* DATA SUPPLIED *
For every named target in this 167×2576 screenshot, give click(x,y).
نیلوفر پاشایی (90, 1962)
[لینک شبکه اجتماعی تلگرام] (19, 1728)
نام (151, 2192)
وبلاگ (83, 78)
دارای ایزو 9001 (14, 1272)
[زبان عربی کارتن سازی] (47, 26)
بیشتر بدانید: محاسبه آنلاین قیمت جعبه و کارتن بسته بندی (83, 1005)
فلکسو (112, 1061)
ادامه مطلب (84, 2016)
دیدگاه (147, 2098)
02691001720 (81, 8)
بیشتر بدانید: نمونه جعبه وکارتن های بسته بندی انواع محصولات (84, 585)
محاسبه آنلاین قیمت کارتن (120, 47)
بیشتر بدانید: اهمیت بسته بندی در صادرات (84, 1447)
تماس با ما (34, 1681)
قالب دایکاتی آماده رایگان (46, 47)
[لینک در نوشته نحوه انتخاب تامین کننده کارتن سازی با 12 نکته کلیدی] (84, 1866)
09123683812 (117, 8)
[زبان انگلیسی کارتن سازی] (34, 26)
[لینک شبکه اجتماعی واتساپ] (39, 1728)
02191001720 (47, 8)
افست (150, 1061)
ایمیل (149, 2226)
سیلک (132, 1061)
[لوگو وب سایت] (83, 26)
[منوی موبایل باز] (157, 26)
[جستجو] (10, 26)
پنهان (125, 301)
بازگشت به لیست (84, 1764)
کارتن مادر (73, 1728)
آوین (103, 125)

* AIM OF THE TASK *
Please copy every line from the entries that includes the word "بندی".

* SOLUTION *
بیشتر بدانید: محاسبه آنلاین قیمت جعبه و کارتن بسته بندی (83, 1005)
بیشتر بدانید: نمونه جعبه وکارتن های بسته بندی انواع محصولات (84, 585)
بیشتر بدانید: اهمیت بسته بندی در صادرات (84, 1447)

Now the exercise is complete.